Oldest fossil rodents in South America confirms animals from Africa
In a literal walk through time along the Ucayali River near Contamana, Peru, a team of researchers found rodent fossils at least 41 million years old by far the oldest on the South American continent.
The remains teeth showed these mouse- and rat-size animals are most closely related to African rodents, confirming the hypothesis that early rodents of South America had origins in Africa, said Darin Croft, an anatomy professor at the Case Western Reserve University School of Medicine and member of the research team.

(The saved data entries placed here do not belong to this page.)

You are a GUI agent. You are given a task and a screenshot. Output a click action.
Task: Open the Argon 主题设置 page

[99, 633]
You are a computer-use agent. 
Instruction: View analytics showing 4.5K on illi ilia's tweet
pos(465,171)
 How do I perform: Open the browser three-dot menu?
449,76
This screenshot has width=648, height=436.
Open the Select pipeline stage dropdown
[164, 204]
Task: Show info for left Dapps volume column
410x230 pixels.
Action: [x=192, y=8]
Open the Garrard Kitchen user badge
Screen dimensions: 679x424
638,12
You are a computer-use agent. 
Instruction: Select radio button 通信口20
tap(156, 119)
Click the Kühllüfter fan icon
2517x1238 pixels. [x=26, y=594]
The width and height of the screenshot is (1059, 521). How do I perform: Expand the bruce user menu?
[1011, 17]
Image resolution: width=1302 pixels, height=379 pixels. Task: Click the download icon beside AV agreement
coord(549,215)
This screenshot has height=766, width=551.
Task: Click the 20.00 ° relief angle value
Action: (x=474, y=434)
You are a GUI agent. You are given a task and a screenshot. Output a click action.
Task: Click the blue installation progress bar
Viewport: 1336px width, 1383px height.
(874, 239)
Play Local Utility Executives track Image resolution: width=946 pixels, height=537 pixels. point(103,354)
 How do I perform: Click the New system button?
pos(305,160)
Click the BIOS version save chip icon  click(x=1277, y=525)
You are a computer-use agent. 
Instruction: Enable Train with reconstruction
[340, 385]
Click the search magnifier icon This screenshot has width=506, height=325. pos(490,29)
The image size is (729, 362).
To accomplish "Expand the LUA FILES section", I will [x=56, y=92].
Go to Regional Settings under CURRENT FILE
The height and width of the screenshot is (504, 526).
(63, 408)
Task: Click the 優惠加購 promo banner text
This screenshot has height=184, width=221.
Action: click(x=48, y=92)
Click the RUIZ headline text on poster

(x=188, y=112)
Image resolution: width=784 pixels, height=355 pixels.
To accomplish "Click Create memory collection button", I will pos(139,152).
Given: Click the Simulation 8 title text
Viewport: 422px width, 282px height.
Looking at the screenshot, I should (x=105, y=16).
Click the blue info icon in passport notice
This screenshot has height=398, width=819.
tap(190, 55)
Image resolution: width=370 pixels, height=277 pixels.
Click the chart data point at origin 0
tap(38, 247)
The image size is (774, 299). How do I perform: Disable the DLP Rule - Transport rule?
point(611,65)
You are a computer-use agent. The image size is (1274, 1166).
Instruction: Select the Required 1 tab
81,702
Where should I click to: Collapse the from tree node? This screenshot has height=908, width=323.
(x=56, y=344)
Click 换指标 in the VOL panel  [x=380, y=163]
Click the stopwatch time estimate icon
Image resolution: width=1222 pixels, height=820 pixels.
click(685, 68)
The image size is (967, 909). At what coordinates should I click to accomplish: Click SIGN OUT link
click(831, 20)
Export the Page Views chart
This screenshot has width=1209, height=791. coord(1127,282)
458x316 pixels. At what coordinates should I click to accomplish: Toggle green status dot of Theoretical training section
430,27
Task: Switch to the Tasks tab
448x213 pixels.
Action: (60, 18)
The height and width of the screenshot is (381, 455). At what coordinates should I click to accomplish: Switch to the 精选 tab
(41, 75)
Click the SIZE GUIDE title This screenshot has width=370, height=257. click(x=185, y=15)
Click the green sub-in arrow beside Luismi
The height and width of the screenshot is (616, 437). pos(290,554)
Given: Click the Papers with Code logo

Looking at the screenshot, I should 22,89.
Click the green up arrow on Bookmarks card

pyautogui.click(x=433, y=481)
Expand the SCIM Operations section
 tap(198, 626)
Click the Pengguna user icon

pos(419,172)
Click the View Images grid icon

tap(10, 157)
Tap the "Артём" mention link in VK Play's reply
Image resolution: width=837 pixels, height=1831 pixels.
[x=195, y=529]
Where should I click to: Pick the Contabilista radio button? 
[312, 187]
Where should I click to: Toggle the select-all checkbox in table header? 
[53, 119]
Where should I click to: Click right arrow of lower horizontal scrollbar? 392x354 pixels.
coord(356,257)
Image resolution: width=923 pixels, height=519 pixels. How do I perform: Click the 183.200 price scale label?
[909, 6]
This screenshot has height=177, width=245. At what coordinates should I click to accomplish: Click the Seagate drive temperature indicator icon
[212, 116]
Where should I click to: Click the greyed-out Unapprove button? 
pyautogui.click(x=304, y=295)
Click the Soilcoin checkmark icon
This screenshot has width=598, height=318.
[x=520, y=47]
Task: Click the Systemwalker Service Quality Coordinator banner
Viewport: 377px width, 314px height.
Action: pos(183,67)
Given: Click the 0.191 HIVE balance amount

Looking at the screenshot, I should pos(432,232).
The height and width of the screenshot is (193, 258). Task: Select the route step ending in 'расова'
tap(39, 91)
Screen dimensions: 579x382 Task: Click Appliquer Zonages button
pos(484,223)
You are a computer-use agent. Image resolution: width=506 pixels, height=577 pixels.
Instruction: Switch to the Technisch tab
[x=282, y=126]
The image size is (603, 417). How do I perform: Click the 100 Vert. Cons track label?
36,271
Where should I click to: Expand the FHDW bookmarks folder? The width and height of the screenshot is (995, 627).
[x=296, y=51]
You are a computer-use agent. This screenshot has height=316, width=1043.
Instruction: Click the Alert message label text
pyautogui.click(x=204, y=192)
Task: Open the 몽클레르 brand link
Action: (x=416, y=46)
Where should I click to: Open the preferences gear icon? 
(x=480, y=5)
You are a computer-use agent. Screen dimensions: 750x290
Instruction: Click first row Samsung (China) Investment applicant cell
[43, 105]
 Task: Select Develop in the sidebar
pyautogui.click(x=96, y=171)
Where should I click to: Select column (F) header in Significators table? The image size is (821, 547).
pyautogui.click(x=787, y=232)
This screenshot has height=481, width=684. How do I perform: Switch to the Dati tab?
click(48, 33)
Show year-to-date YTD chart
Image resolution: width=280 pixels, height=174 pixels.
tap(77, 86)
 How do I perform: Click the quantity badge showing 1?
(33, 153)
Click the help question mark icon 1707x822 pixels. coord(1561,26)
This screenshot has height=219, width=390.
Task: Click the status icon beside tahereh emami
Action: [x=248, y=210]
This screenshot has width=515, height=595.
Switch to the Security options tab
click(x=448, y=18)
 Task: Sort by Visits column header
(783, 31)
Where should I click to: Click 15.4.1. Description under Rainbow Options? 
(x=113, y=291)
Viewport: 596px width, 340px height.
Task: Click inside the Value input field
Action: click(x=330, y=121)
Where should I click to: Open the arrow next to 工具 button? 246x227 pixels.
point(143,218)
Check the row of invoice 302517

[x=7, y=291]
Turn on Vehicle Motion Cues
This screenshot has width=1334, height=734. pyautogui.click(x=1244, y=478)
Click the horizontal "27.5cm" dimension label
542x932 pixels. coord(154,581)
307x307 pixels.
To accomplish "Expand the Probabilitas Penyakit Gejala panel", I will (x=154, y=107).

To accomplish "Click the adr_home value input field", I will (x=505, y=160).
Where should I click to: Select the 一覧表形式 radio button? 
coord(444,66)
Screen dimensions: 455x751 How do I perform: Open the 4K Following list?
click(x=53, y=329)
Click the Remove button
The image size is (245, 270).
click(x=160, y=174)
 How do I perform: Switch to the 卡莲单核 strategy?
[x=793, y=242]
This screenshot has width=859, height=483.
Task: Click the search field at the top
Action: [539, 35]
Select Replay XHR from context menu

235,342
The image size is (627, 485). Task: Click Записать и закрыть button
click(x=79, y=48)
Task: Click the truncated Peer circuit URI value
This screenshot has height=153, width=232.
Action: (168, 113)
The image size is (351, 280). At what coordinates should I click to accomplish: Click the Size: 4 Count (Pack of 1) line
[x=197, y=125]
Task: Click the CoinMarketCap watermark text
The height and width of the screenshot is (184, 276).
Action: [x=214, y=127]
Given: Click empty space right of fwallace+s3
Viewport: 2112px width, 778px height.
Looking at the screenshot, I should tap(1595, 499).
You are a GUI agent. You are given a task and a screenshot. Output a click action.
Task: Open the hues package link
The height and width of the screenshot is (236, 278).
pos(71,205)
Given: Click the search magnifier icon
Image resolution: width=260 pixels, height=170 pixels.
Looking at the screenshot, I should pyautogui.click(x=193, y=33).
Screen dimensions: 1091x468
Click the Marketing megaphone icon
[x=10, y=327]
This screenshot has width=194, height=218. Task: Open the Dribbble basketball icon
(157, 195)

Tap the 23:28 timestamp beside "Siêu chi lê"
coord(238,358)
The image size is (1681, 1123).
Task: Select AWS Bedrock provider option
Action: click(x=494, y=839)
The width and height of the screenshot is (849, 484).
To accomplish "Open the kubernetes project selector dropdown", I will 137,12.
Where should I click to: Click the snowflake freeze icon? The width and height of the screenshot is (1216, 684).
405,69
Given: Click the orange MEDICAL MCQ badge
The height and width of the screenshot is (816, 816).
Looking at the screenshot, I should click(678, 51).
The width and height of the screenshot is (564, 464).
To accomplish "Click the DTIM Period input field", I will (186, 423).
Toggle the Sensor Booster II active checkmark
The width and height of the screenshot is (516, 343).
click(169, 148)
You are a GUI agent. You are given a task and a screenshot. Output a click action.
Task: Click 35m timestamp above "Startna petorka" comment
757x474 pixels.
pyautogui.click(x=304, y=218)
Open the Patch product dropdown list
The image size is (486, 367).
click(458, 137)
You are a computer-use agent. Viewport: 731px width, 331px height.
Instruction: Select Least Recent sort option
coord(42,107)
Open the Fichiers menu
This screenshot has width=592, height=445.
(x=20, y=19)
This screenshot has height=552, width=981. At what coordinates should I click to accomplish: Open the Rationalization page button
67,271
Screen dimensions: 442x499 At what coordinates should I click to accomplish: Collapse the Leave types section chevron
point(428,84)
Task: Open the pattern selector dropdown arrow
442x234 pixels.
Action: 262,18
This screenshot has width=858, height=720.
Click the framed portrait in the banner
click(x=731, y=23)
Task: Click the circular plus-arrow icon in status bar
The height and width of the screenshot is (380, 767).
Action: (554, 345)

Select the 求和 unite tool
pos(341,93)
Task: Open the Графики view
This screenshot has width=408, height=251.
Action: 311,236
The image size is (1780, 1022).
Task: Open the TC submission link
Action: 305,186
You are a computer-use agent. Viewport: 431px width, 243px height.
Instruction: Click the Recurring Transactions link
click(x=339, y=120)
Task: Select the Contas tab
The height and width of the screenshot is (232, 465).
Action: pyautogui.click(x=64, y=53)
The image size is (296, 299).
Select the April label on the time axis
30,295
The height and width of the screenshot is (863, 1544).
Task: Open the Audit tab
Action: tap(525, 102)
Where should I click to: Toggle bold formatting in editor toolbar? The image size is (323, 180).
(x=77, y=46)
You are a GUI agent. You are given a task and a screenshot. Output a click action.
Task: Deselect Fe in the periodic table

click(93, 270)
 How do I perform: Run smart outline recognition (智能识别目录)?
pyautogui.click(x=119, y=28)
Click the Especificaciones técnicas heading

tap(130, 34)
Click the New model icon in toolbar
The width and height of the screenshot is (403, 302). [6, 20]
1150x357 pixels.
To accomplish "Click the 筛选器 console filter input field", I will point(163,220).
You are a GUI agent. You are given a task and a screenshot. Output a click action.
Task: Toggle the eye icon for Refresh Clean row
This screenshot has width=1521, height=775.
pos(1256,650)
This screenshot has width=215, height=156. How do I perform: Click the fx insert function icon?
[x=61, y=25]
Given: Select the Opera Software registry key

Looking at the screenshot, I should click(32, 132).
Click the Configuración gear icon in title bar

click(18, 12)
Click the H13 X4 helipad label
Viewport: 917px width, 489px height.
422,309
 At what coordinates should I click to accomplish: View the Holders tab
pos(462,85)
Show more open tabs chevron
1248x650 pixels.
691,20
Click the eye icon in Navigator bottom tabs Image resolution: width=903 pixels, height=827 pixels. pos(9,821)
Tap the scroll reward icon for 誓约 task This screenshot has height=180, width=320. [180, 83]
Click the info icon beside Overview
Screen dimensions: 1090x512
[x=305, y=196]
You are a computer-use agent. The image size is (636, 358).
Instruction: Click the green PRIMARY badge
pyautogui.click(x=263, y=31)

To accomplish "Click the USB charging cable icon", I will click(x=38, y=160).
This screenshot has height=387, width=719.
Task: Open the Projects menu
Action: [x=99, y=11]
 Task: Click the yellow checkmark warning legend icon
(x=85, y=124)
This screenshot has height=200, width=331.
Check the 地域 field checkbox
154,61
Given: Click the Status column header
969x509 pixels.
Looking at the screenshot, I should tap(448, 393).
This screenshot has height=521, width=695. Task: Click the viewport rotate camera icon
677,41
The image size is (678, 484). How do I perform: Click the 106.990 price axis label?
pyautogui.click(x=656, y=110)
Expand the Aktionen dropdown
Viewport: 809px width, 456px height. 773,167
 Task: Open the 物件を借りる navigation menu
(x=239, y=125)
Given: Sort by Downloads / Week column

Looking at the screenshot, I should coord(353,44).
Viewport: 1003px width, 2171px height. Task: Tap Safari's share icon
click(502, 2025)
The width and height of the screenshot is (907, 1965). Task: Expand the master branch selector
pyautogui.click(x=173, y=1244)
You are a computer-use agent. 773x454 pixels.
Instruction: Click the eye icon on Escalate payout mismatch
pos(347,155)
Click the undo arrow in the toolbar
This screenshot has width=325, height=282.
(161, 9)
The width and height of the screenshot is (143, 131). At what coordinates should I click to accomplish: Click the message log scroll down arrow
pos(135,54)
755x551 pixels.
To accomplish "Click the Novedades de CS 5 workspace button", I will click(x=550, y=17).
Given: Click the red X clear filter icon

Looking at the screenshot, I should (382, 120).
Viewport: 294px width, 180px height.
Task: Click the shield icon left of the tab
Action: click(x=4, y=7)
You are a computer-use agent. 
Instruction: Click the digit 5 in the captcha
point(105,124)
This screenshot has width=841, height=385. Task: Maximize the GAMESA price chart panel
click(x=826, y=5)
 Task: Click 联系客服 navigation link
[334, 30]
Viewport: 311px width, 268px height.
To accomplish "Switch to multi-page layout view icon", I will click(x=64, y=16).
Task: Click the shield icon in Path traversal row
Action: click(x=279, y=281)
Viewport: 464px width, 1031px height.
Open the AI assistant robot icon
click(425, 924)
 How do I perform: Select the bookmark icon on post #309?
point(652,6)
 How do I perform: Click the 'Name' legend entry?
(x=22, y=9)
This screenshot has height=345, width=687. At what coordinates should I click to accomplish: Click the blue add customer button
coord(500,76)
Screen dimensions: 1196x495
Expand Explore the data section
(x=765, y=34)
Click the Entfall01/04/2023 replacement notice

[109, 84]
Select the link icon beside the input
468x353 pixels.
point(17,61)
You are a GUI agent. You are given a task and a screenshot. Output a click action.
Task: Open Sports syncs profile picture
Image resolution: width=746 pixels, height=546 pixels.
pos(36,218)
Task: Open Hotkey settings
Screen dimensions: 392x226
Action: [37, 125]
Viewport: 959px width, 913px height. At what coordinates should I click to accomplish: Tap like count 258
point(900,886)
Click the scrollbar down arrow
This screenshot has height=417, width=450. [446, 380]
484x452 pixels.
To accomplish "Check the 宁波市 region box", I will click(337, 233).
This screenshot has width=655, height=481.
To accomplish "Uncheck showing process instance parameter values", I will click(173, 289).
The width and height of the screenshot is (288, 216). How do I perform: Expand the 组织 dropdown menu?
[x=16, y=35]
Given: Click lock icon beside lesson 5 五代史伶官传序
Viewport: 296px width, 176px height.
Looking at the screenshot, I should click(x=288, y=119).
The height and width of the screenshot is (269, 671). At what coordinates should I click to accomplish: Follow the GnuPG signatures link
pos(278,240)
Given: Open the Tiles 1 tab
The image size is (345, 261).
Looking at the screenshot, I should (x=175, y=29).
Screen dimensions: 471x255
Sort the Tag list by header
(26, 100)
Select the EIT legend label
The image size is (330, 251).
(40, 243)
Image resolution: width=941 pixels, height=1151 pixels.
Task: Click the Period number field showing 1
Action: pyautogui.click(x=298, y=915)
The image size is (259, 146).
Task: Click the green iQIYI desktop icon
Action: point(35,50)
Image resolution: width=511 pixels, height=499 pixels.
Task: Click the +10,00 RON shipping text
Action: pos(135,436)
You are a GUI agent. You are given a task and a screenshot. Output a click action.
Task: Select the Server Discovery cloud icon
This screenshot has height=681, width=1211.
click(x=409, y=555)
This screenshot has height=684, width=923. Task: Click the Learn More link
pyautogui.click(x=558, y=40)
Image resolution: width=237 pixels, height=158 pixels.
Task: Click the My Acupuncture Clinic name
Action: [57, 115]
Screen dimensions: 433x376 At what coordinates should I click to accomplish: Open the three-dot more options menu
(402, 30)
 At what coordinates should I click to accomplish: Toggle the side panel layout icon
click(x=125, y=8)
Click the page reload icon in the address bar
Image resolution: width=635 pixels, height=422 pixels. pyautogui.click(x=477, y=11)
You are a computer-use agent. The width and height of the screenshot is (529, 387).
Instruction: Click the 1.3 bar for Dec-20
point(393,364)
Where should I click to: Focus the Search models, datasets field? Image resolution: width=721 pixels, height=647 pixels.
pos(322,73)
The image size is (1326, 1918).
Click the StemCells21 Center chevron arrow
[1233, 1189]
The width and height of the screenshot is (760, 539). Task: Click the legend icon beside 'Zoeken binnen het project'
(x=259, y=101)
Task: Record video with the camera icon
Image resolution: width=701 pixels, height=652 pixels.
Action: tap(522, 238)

This discovery supports the contention that rodents landed in the north and spread south. The rodents are from the suborder Caviomorpha, the group that includes living rodents such as guinea pigs, chinchillas, and New World porcupines. The oldest fossils from this group are only about 32 million years old in central Chile and about 30 million years old in Patagonia, Argentina,. Taken all together, the pattern contradicts the theory of a northward expansion deduced from the fossil record 20 years ago.
The findings, which describe three new species, are published online in Proceedings of the Royal Society B.
"This really pushes back the date of the first South American rodents," said Croft, a paleontologist who specializes in mammalian evolution.
Pierre-Olivier Antoine, a professor of paleontology in the Institute of Evolutionary Sciences at Montpellier University in southern France, asked Croft to join the team of scientists from France, Germany, Peru and Panama. Members first flew into the region in 2008, after reading Harvard Geology Professor Bernhard Kummel's 1948 description of the area.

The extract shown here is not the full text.